● EXERCISE DIRECTIONS: Reproduce the entire listing exactly. Leave the pictures out.
┄┄┄┄┄┄
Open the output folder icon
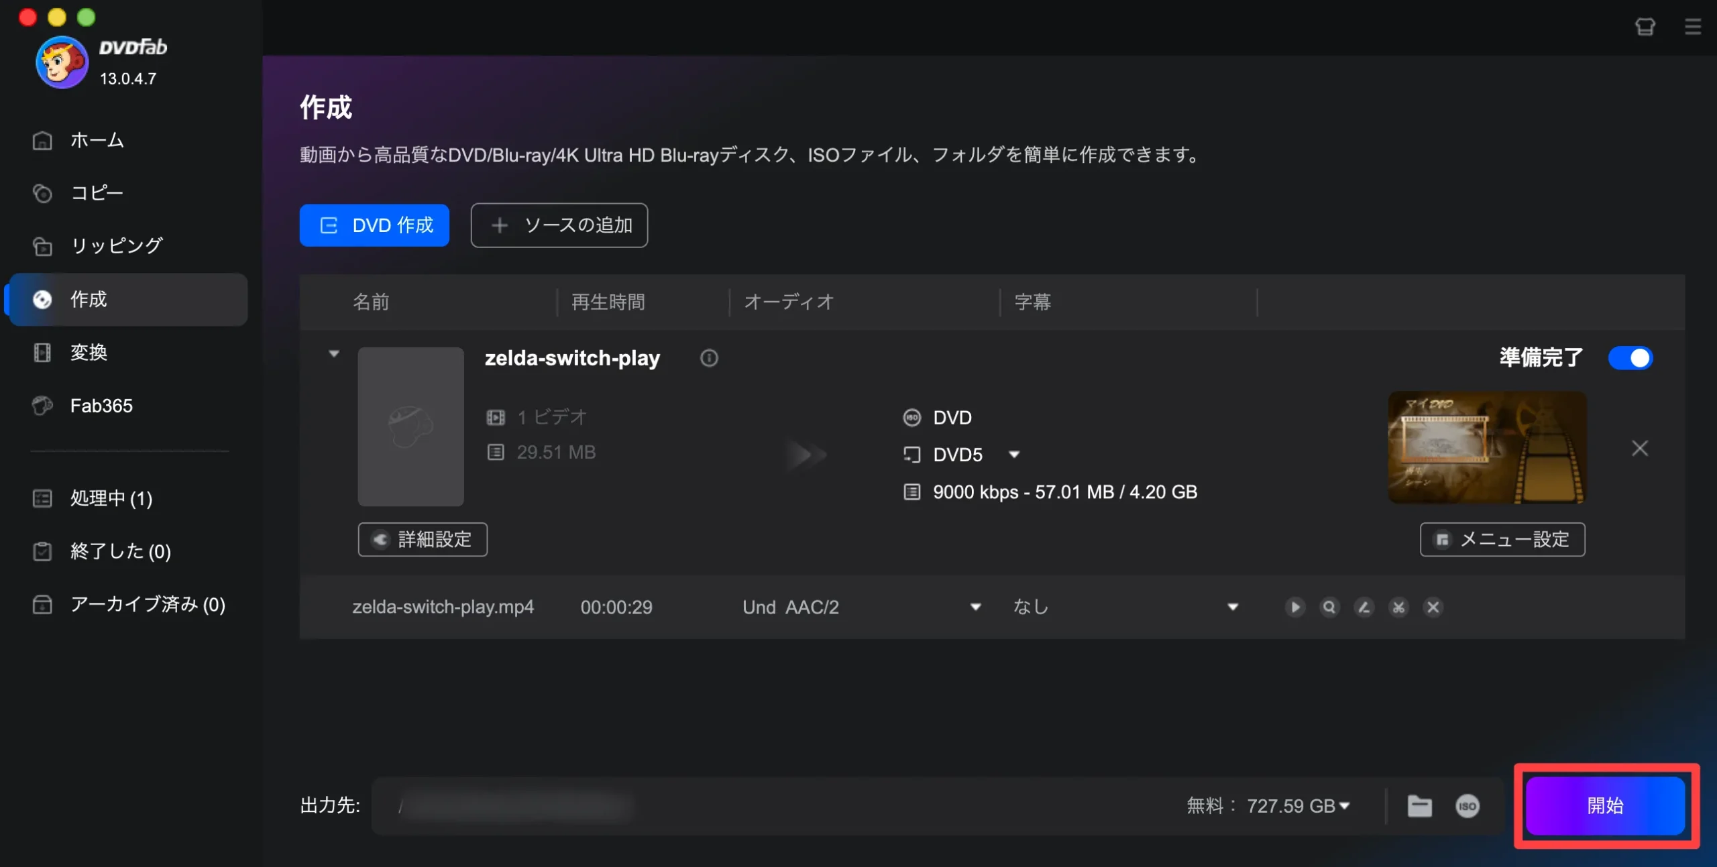 1419,805
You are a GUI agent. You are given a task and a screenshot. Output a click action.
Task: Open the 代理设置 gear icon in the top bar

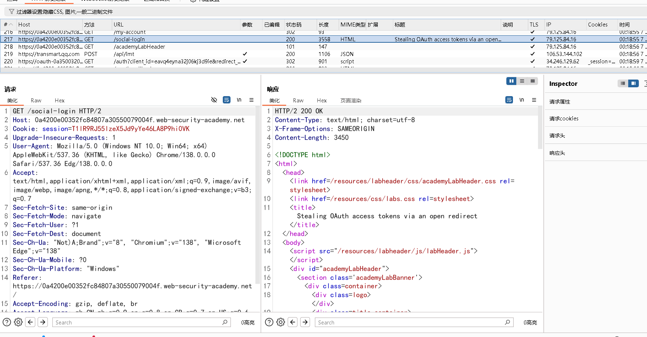[193, 1]
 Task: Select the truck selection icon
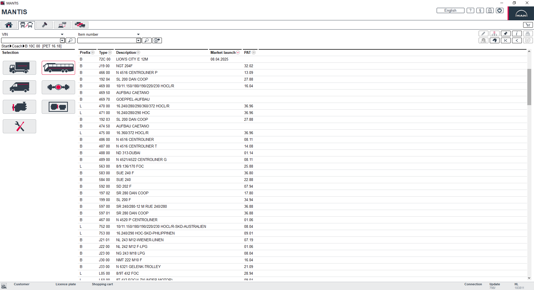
┄┄┄┄┄┄
● RESPONSE AREA:
Open the output folder icon
 1419,805
You are a GUI agent. You are given a task and a screenshot. Output a click action.
Task: Open the 代理设置 gear icon in the top bar

[193, 1]
 Task: Select the truck selection icon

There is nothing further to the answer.